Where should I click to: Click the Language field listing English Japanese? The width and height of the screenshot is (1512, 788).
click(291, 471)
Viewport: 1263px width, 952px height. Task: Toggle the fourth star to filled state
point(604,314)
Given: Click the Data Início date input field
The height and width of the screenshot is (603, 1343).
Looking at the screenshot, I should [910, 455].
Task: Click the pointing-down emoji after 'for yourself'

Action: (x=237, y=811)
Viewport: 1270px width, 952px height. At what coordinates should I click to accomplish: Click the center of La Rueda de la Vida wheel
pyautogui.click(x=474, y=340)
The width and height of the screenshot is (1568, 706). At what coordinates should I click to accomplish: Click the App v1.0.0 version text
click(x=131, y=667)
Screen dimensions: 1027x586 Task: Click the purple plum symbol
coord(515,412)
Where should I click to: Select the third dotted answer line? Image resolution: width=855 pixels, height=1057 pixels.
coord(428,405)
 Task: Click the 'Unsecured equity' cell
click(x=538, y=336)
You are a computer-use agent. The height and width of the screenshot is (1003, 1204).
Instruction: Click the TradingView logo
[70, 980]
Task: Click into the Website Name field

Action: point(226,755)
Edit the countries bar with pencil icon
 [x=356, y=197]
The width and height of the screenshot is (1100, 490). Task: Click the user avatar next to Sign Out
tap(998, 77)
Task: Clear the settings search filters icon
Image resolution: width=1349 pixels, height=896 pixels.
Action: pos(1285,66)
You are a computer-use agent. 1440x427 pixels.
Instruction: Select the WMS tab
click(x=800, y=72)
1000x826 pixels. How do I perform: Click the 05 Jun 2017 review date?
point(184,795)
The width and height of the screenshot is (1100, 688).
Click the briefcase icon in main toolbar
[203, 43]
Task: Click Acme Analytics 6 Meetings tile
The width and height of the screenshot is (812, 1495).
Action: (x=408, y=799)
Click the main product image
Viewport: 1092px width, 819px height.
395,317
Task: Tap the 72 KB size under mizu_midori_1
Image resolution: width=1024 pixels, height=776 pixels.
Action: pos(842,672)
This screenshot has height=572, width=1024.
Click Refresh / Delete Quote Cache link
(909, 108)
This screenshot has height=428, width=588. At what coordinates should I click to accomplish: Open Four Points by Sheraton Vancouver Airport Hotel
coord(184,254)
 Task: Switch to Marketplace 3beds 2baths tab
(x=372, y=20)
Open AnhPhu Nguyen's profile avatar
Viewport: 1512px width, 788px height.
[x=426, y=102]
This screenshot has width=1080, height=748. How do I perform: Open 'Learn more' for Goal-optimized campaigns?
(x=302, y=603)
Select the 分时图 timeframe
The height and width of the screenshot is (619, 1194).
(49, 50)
***
# EXERCISE PROMPT
Copy out every line of the data above, changing nothing.

# RESPONSE TO THIS EXERCISE
Where should I click to: Click the Language field listing English Japanese? The width and height of the screenshot is (1512, 788).
click(291, 471)
Viewport: 1263px width, 952px height. Task: Toggle the fourth star to filled state
point(604,314)
Given: Click the Data Início date input field
The height and width of the screenshot is (603, 1343).
Looking at the screenshot, I should [910, 455].
Task: Click the pointing-down emoji after 'for yourself'

Action: (x=237, y=811)
Viewport: 1270px width, 952px height. At what coordinates should I click to accomplish: Click the center of La Rueda de la Vida wheel
pyautogui.click(x=474, y=340)
The width and height of the screenshot is (1568, 706). At what coordinates should I click to accomplish: Click the App v1.0.0 version text
click(x=131, y=667)
Screen dimensions: 1027x586 Task: Click the purple plum symbol
coord(515,412)
Where should I click to: Select the third dotted answer line? Image resolution: width=855 pixels, height=1057 pixels.
coord(428,405)
 Task: Click the 'Unsecured equity' cell
click(x=538, y=336)
You are a computer-use agent. The height and width of the screenshot is (1003, 1204).
Instruction: Click the TradingView logo
[70, 980]
Task: Click into the Website Name field

Action: point(226,755)
Edit the countries bar with pencil icon
 [x=356, y=197]
The width and height of the screenshot is (1100, 490). Task: Click the user avatar next to Sign Out
tap(998, 77)
Task: Clear the settings search filters icon
Image resolution: width=1349 pixels, height=896 pixels.
Action: pos(1285,66)
You are a computer-use agent. 1440x427 pixels.
Instruction: Select the WMS tab
click(x=800, y=72)
1000x826 pixels. How do I perform: Click the 05 Jun 2017 review date?
point(184,795)
The width and height of the screenshot is (1100, 688).
Click the briefcase icon in main toolbar
[203, 43]
Task: Click Acme Analytics 6 Meetings tile
The width and height of the screenshot is (812, 1495).
Action: (x=408, y=799)
Click the main product image
Viewport: 1092px width, 819px height.
395,317
Task: Tap the 72 KB size under mizu_midori_1
Image resolution: width=1024 pixels, height=776 pixels.
Action: pos(842,672)
This screenshot has height=572, width=1024.
Click Refresh / Delete Quote Cache link
(909, 108)
This screenshot has height=428, width=588. At what coordinates should I click to accomplish: Open Four Points by Sheraton Vancouver Airport Hotel
coord(184,254)
 Task: Switch to Marketplace 3beds 2baths tab
(x=372, y=20)
Open AnhPhu Nguyen's profile avatar
Viewport: 1512px width, 788px height.
[x=426, y=102]
This screenshot has width=1080, height=748. How do I perform: Open 'Learn more' for Goal-optimized campaigns?
(x=302, y=603)
Select the 分时图 timeframe
The height and width of the screenshot is (619, 1194).
(49, 50)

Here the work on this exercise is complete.